*Aim of the exercise*.
Please copy each of the following items, keeping every line identical to the original.

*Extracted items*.
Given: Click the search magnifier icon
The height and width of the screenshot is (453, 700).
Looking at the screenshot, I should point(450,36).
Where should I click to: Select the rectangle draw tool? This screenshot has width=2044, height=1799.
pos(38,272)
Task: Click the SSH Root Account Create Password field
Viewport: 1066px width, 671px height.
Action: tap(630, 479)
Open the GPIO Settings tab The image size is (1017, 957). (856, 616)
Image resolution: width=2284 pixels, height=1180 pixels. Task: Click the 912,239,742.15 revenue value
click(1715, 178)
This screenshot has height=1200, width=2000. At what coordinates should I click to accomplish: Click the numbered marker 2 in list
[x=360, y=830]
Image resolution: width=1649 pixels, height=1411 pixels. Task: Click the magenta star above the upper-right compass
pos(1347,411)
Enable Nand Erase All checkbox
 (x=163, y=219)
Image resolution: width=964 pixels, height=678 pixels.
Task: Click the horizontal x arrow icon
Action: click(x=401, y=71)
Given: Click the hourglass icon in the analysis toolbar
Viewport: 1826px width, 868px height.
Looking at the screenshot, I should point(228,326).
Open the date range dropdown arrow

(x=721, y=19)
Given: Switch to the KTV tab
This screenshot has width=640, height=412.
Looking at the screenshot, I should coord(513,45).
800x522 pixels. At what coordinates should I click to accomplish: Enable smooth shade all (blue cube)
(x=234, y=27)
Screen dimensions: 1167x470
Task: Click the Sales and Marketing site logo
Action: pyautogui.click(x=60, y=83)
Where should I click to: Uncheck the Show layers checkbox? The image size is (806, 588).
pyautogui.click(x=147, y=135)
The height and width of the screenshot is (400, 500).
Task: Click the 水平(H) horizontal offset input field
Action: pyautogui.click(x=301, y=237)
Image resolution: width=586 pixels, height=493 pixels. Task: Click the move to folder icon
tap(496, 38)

*Completed exercise*.
Given: Click the search magnifier icon
The height and width of the screenshot is (453, 700).
Looking at the screenshot, I should point(450,36).
Where should I click to: Select the rectangle draw tool? This screenshot has width=2044, height=1799.
pos(38,272)
Task: Click the SSH Root Account Create Password field
Viewport: 1066px width, 671px height.
Action: tap(630, 479)
Open the GPIO Settings tab The image size is (1017, 957). (856, 616)
Image resolution: width=2284 pixels, height=1180 pixels. Task: Click the 912,239,742.15 revenue value
click(1715, 178)
This screenshot has height=1200, width=2000. At what coordinates should I click to accomplish: Click the numbered marker 2 in list
[x=360, y=830]
Image resolution: width=1649 pixels, height=1411 pixels. Task: Click the magenta star above the upper-right compass
pos(1347,411)
Enable Nand Erase All checkbox
 (x=163, y=219)
Image resolution: width=964 pixels, height=678 pixels.
Task: Click the horizontal x arrow icon
Action: click(x=401, y=71)
Given: Click the hourglass icon in the analysis toolbar
Viewport: 1826px width, 868px height.
Looking at the screenshot, I should point(228,326).
Open the date range dropdown arrow

(x=721, y=19)
Given: Switch to the KTV tab
This screenshot has width=640, height=412.
Looking at the screenshot, I should coord(513,45).
800x522 pixels. At what coordinates should I click to accomplish: Enable smooth shade all (blue cube)
(x=234, y=27)
Screen dimensions: 1167x470
Task: Click the Sales and Marketing site logo
Action: pyautogui.click(x=60, y=83)
Where should I click to: Uncheck the Show layers checkbox? The image size is (806, 588).
pyautogui.click(x=147, y=135)
The height and width of the screenshot is (400, 500).
Task: Click the 水平(H) horizontal offset input field
Action: pyautogui.click(x=301, y=237)
Image resolution: width=586 pixels, height=493 pixels. Task: Click the move to folder icon
tap(496, 38)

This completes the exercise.